TASK DESCRIPTION: Your task is to write out all of the records once more, exactly.

────

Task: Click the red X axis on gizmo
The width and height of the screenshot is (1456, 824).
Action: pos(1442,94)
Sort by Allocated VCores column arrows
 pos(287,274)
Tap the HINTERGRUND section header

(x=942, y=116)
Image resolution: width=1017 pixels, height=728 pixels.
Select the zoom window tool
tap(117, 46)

────

TASK ANSWER:
Task: Click the red X axis on gizmo
The width and height of the screenshot is (1456, 824).
Action: pos(1442,94)
Sort by Allocated VCores column arrows
 pos(287,274)
Tap the HINTERGRUND section header

(x=942, y=116)
Image resolution: width=1017 pixels, height=728 pixels.
Select the zoom window tool
tap(117, 46)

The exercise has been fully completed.